● **WHAT YOU SHOULD DO**
Set down exactly, with nothing added, the lines from the one containing "ΚΑΒΑΛΑ (27, 162)" through the end of the entries.

++++++++++

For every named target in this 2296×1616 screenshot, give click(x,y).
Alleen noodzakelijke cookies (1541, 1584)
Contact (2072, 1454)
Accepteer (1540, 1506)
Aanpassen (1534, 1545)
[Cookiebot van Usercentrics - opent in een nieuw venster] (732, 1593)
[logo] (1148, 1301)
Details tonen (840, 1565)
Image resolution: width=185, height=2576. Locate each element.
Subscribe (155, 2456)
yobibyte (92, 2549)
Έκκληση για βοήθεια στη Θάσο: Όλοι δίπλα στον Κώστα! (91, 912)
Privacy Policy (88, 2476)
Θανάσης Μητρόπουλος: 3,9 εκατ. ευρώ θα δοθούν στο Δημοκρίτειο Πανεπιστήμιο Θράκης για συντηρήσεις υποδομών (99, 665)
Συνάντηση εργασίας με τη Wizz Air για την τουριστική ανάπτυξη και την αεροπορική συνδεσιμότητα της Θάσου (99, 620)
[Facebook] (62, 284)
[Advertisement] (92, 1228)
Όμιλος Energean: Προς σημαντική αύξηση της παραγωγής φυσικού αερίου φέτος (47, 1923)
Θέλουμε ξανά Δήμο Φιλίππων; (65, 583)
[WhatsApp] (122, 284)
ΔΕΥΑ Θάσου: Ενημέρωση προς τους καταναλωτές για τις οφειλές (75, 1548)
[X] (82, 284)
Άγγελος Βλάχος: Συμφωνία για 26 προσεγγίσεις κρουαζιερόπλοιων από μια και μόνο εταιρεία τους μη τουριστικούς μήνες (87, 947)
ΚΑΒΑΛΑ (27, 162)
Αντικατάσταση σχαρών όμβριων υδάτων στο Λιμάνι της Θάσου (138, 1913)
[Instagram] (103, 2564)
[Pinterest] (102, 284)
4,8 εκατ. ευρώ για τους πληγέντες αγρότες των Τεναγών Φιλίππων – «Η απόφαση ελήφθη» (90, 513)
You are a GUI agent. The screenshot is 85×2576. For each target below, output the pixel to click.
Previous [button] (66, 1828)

++++++++++

● **SOLUTION FOR THIS TASK**
ΚΑΒΑΛΑ (27, 162)
Αντικατάσταση σχαρών όμβριων υδάτων στο Λιμάνι της Θάσου (138, 1913)
[Instagram] (103, 2564)
[Pinterest] (102, 284)
4,8 εκατ. ευρώ για τους πληγέντες αγρότες των Τεναγών Φιλίππων – «Η απόφαση ελήφθη» (90, 513)
You are a GUI agent. The screenshot is 85×2576. For each target below, output the pixel to click.
Previous [button] (66, 1828)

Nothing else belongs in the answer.